The 50th Anniversary of the Aspen Institute. Aspen Music Festival and School dedicates new permanent music tent. The World Cup returns again to Aspen. Isis cineplex theater declares bankruptcy and closes.

Aspen Historical Society changes its name to HeritageAspen. We’ve stopped counting the traffic lights on Highway 82 from Aspen to Glenwood. The Isis cineplex theater reopens under new management. Snowboarding is allowed on Aspen. The Winter X Games is hosted in Aspen for the first time.

Aspen Drug ceases business after over 100 years of service to the community.

HeritageAspen changes it name back to the Aspen Historical Society.

Toklat Gallery moves from Ashcroft to Basalt.

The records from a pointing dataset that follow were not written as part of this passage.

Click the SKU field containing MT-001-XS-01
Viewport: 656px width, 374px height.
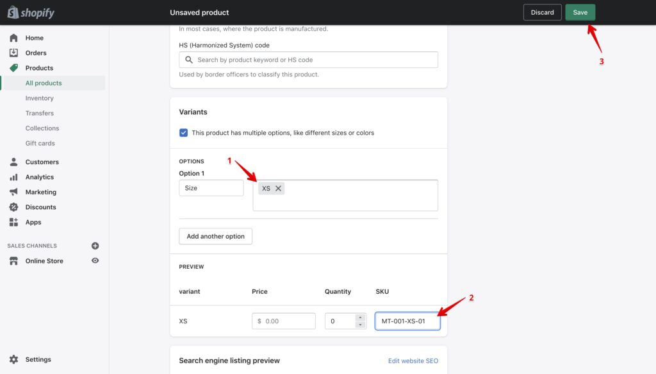tap(407, 321)
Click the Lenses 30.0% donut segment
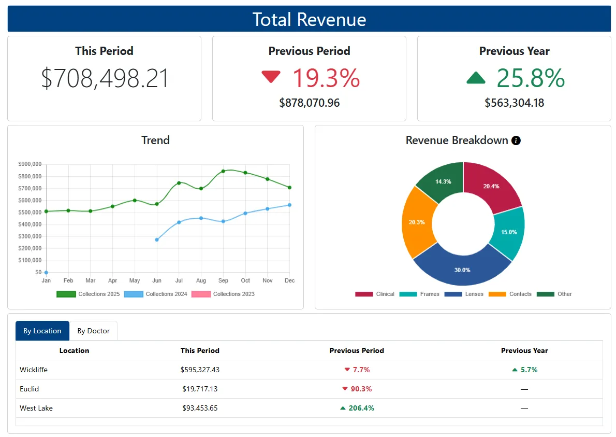 (462, 269)
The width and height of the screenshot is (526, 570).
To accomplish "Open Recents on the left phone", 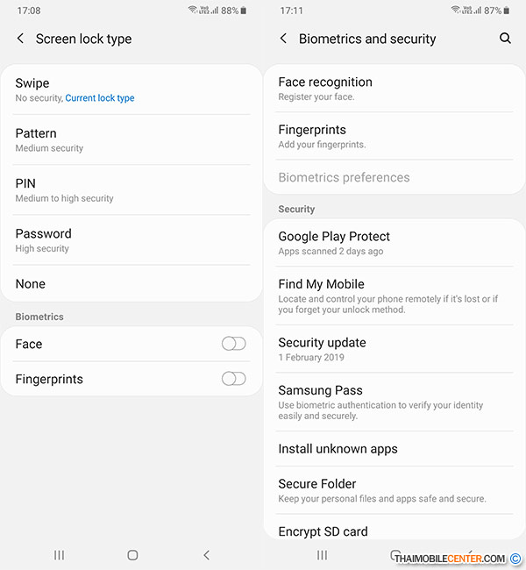I will 60,555.
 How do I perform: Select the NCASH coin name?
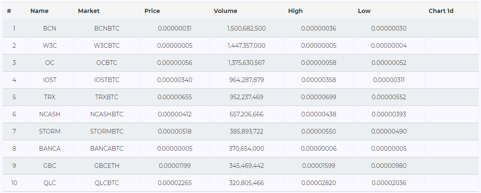point(50,114)
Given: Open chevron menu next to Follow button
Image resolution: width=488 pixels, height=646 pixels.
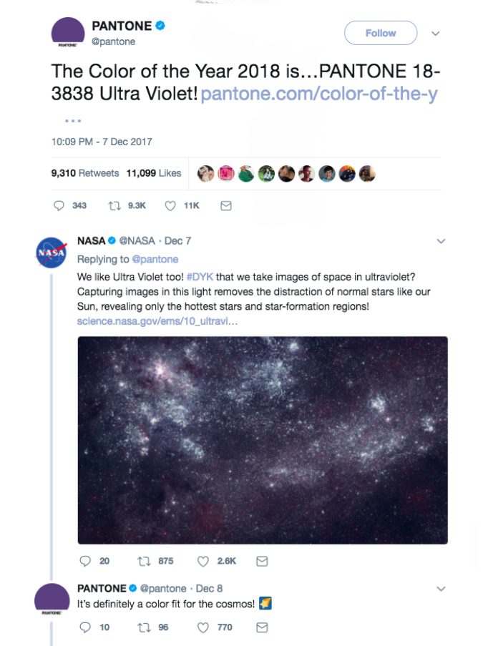Looking at the screenshot, I should tap(436, 34).

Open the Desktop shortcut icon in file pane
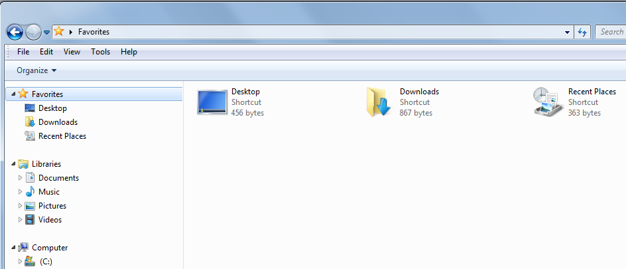coord(212,102)
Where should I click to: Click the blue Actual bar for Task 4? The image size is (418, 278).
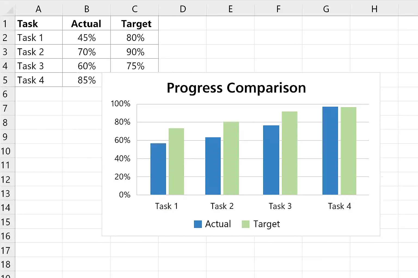click(x=330, y=151)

The original The Silver Queen Gondola cabins are retired to be replaced with larger cabins. Construction of the new Snowmass Base Village begins. Mike Kaplan becomes President and CEO of Aspen Skiing Company.

Fossils of mammoths, mastodons, a giant sloth and many other Ice Age animals and plants are discovered during the expansion of the Ziegler Reservoir in Snowmass Village. The City of Aspen passes a “Plastic Bag Ban.” The Merry Go Round is renovated on Aspen Highlands.

Cafe Suzanne is torn down and replaced by a new Elk Camp Cafe at Snowmass. Colorado voters approve Amendment 64 legalizing marijuana for recreational use and regulating sales and tax income. The vote marked an
electoral first in the United States and worldwide. The Hotel Jerome undergoes significant renovations.

The commercial sale of marijuana to the general public began on January 1, 2014 at licensed establishments throughout the state, including several stores in Aspen.

The City of Aspen accomplishes its goal to source 100% of electricity from renewable sources by 2015, becoming the third municipality to do so in U.S. After 30 years, the original fixed-grip, double chair High Alpine lift is upgraded to a high-speed quad chair and slightly relocated. Cloud Nine restaurant is renovated on Aspen Highlands. The Wheeler Opera House undergoes significant renovations.

The men’s and women’s FIS Ski World Cup Finals are held on Aspen Mountain, marking 50 years of World Cup racing in Aspen.